Nicht nur für uns, auch für die Afghanen. Die Todesstrafe wird noch vollzogen, und es gibt eine sehr grosse Straffreiheit. Schuldige werden nicht vor Gericht gebracht, sondern geniessen Schutz. Hier werden noch Menschen gefoltert, es gibt viele illegale Verhaftungen und Korruption und vieles mehr.
Afghanistan, offiziell Islamische Republik Afghanistan, leidet seit Jahrzehnten unter blutigen Auseinandersetzungen.
Bis 1973 war Afghanistan ein Königreich, nachher wurde es zur Republik.
1979 übernahmen die Kommunisten die Macht. Sie konnten sich nur mit sowjetischer Hilfe an der Macht halten.
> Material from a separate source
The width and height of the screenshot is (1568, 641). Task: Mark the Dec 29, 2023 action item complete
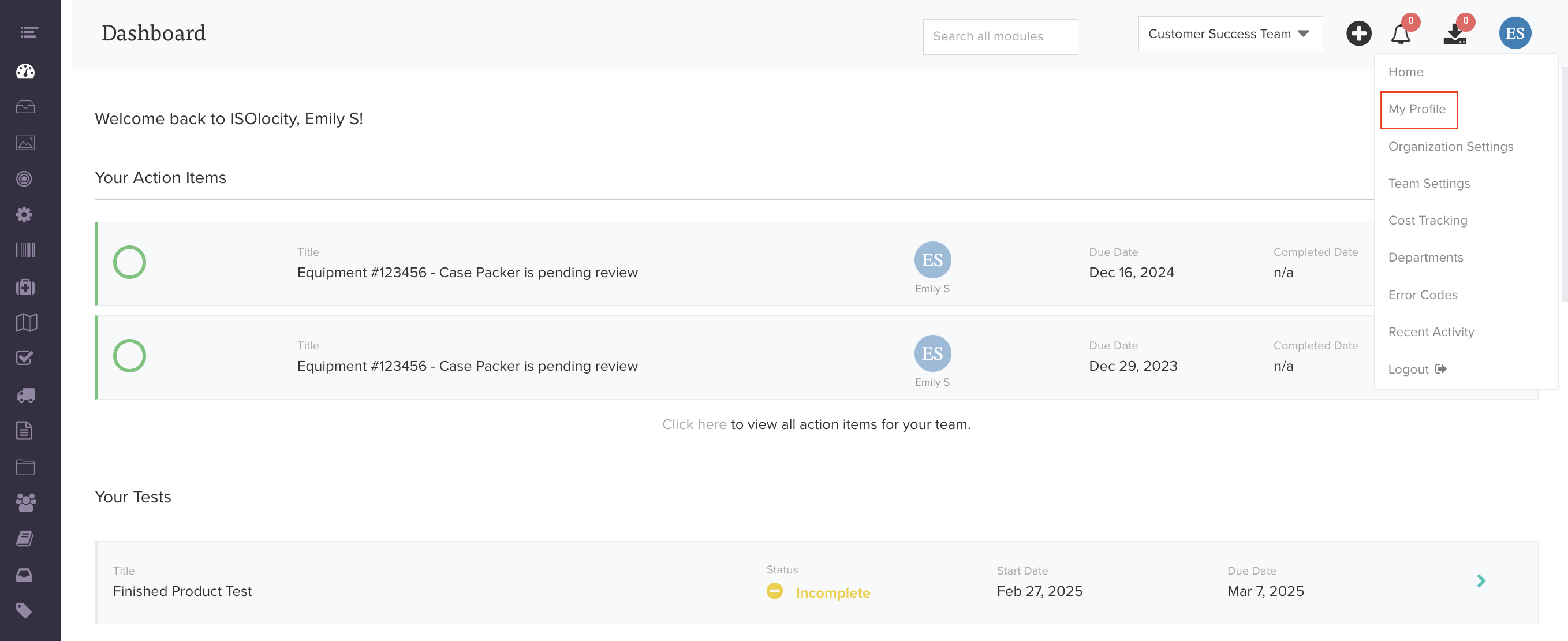coord(130,356)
1979 entwickelte sich der Bürgerkrieg zu einem Stellvertreterkrieg zwischen der sowjetischen Besatzungsmacht und den von den USA, Saudi-Arabien und Pakistan unterstützten Widerstandskämpfern, den Mudschaheddin.
1989 zogen sich die sowjetischen Truppen zurück. Die verschiedenen Mudschaheddin-Gruppierungen bekämpften sich gegenseitig, und es entbrannte erneut ein Bürgerkrieg.
Ab 1995 begannen die radikal-islamischen Taliban das Land zu erobern. Unter ihrer Herrschaft wurden Musik, Sport, Bilder und Fernsehen verboten. Männer wurden gezwungen, Bärte zu tragen, und Frauen durften nur noch mit männlicher Begleitung und einer Burka (Ganzkörperschleier) das Haus verlassen. Frauen und Mädchen durften weder zur Schule noch einer Berufstätigkeit nachgehen.
Nach den Anschlägen von 11. September 2001 vermutete die US-Regierung, dass sich Teile der Al-Kaida in Afghanistan aufhalten würden. Deshalb führten die USA zusammen mit anderen Staaten eine Invasion durch.
Die Taliban versuchen, mit Anschlägen das Land zurückzuerobern. Die Sicherheitslage in Afghanistan ist prekär.